Будто сети губами рвет, будто вырваться хочет из этих сетей. Куда? К кому?
Она не помнит уже, сколько раз восходило солнце. Она смотрит в окно реликтовым невидящим взглядом.
Она вся - как плывущий воск. Можно мять и лепить из нее другую. Другую голову, другие губы, другую щеку он мнет. И спина у нее другая, и грудь, и бедра. И она течет под рукой, густея и обретая черты, и снова высвобождаясь и оплывая.
И всё: кажется, нет больше сил у нее не быть, не оставлять следов.
Но нет: как гусеница на листе, восходит над ним, гнется, раскачиваясь, завиваясь, и нет воскресенья. Нет Воскресенья ей. Воск плывет.
А он не верит. Голубит ее и мнет, и стелет, и комкает, рвет, изводит, и входит в нее как в огонь, и как из воды выходит, и входит как в воду в него она, и как из огня выходит.
И валятся оба, и долго летят друг в друга с распахнутыми глазами, как пропасть в пропасть.
И лежит калачиком на едва проступившем дне, и дрожит, как эпилептик, с этой гнутою ложкой, прижавшей язык в затухающем сердце.

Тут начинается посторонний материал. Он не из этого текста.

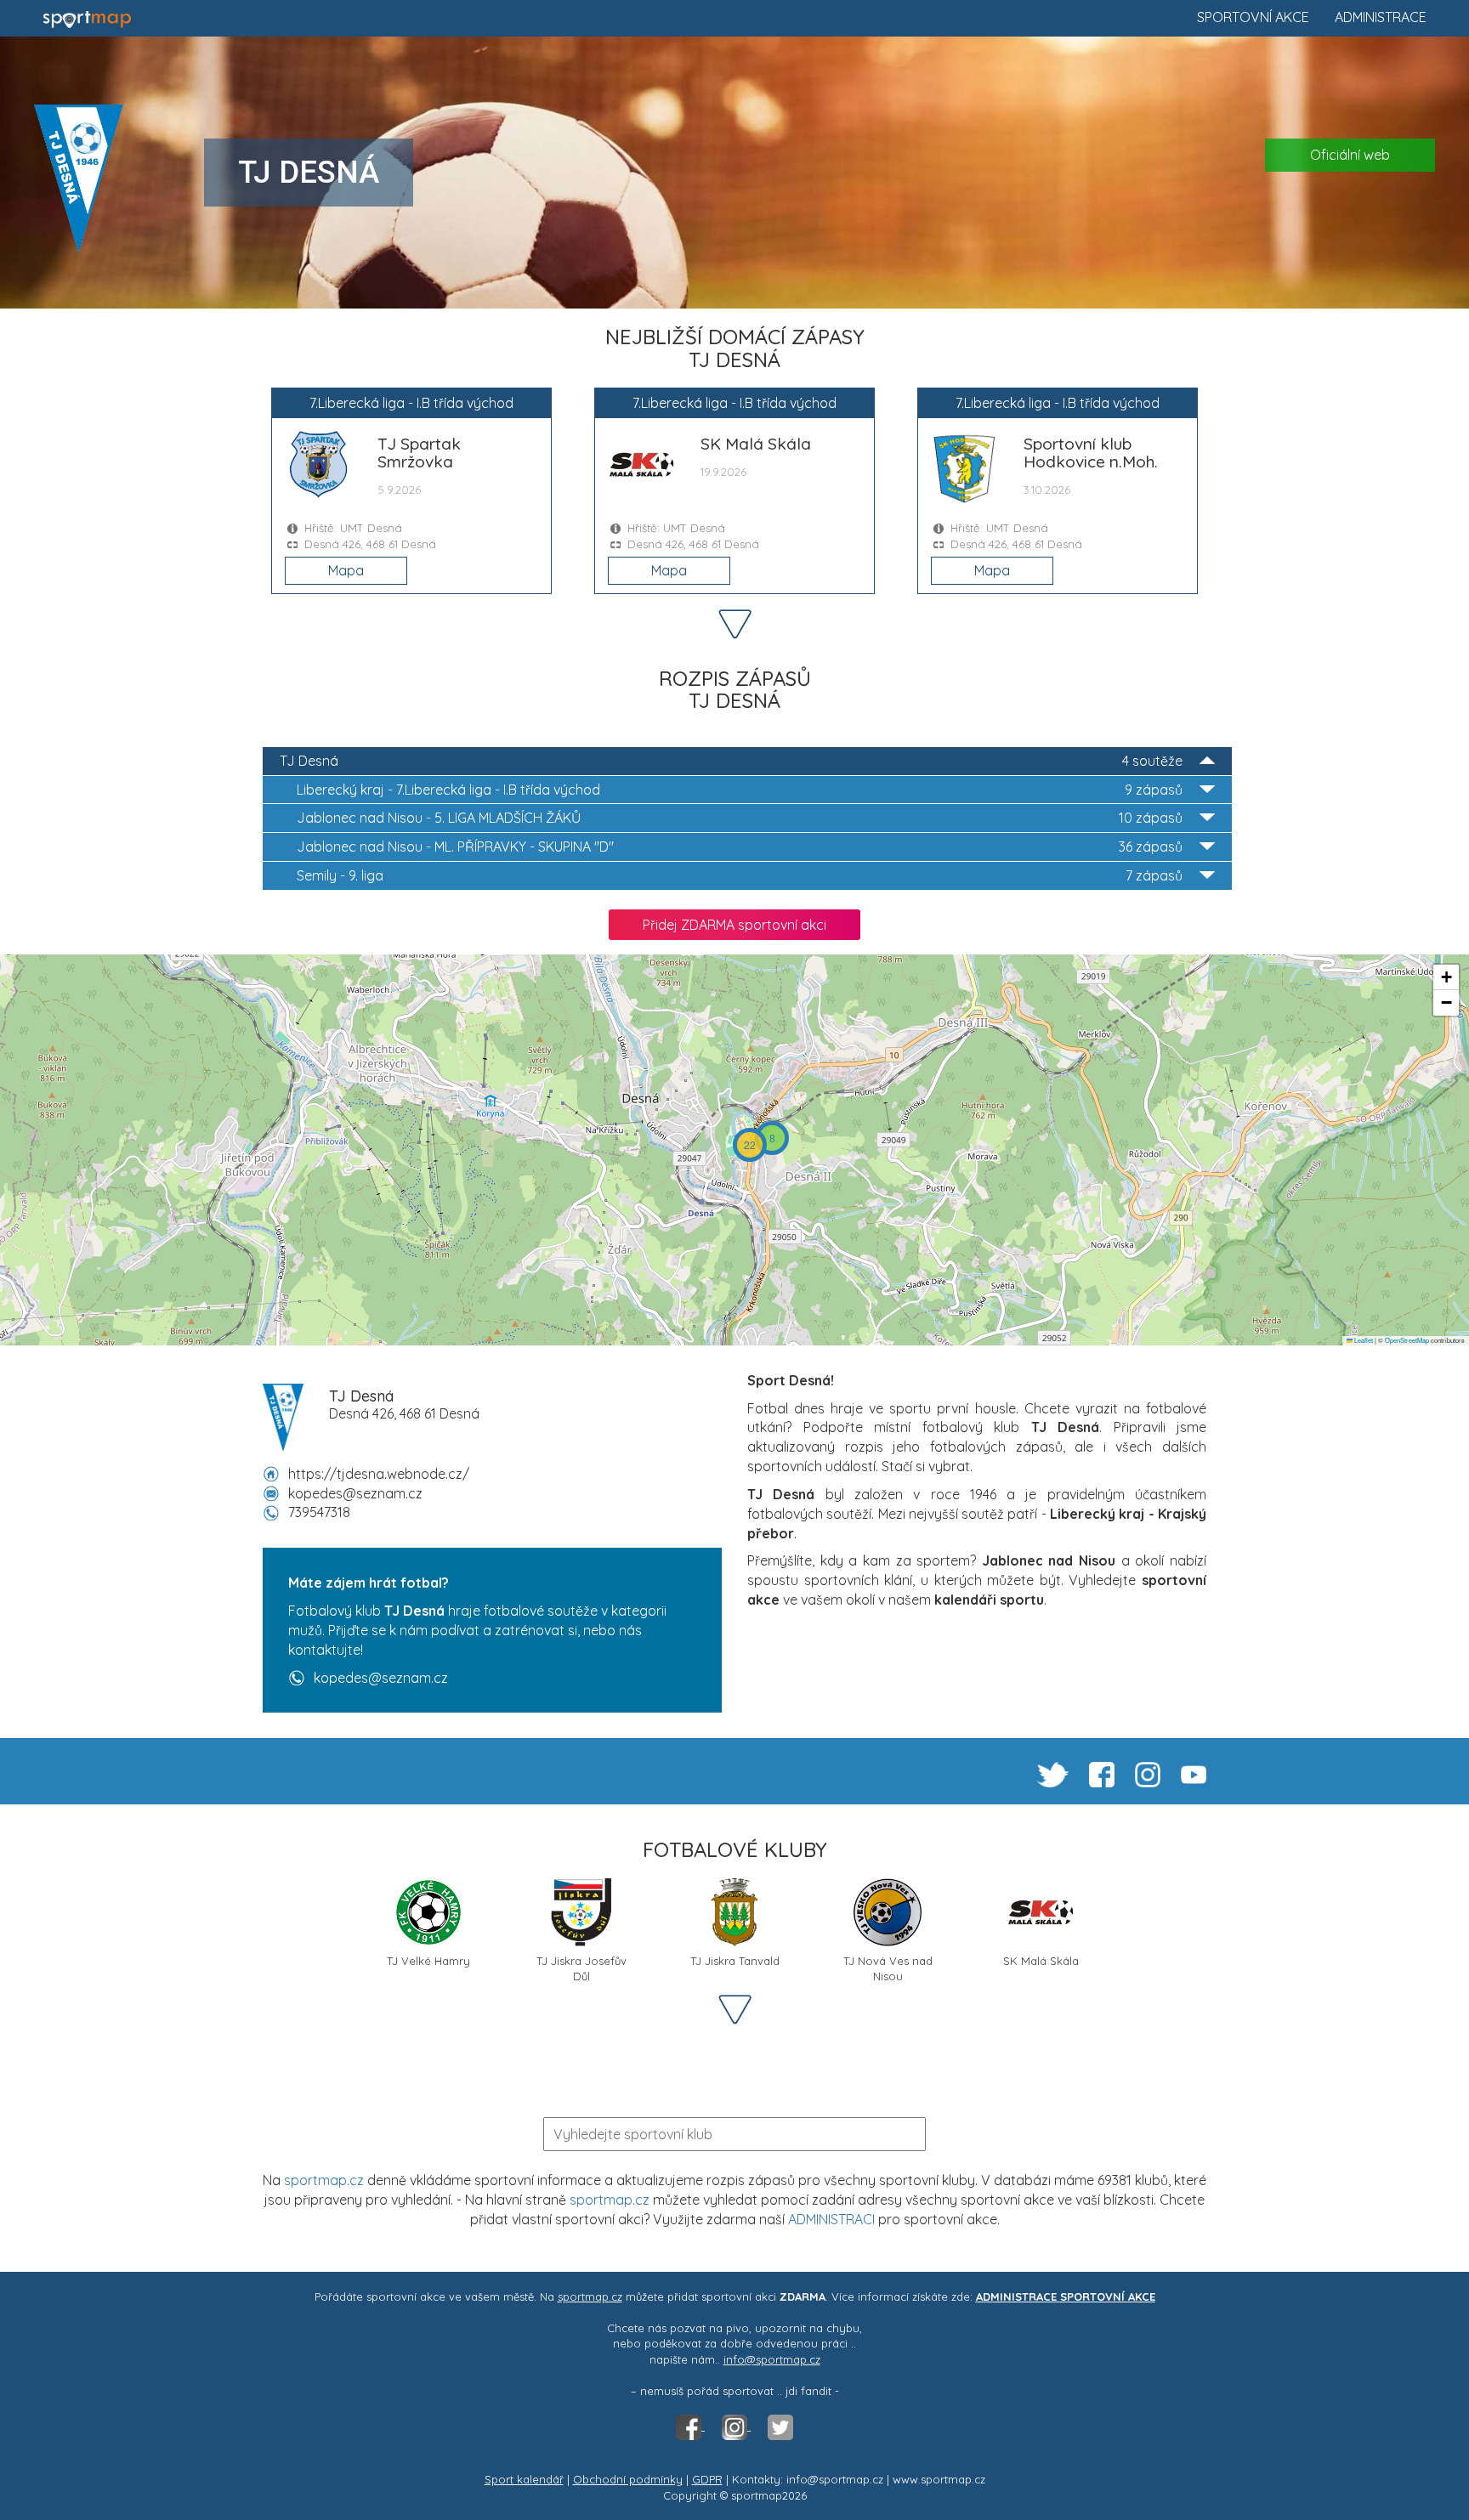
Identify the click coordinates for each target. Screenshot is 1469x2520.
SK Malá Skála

Л. говорит: ты ребенок. Ты редкий ребенок. Для нее это только секс, даже если, как ты говоришь, он и был для нее откровеньем. Она ведь Рыба, о каких переходах ты говоришь? Рыба. Выметнется из воды, и в воду.
Девочкой ее отдали в продвинутую языковую школу. Лучшая из этих школ находилась в пригороде, в получасе езды в сторону Альп. Поезд у их подножья огибал озеро, в котором они отражались и, как бы выпрастывая верхушки своих отражений, летаргийно кружили по безжизненной глади в виде яхтенных парусов. Лимб озера с насечкой частных владений по его периметру. Погруженные в себя терема, как дремучие сейфы на вечнозеленых газонах. Два-три отгороженных лоскута для публичного выхода к озеру. Высоковольтная тишь, свет вечерний над гладью - как в морге.
Школа для мальчиков. Ее принимают как исключение. Ее и еще одну, черноволосую Бетину с цыганским ртом и поблескивающими маслинами глаз с карей косточкой в глубине. Со временем меж ними возникнет сиамская связь, хотя и жить будут в разных странах.
Все чаще с годами они будут ездить друг к другу: Бетина - к ней, она - в Италию, к Бетине, которая будет встречать ее на станции на своем "рено", и они будут долго ехать в сторону моря, петляя между холмами, уже давно по проселочным, пока не въедут во двор одиноко стоящего дома, аутиста, четырьмя чуткими спинами развернутого к мелеющим далям.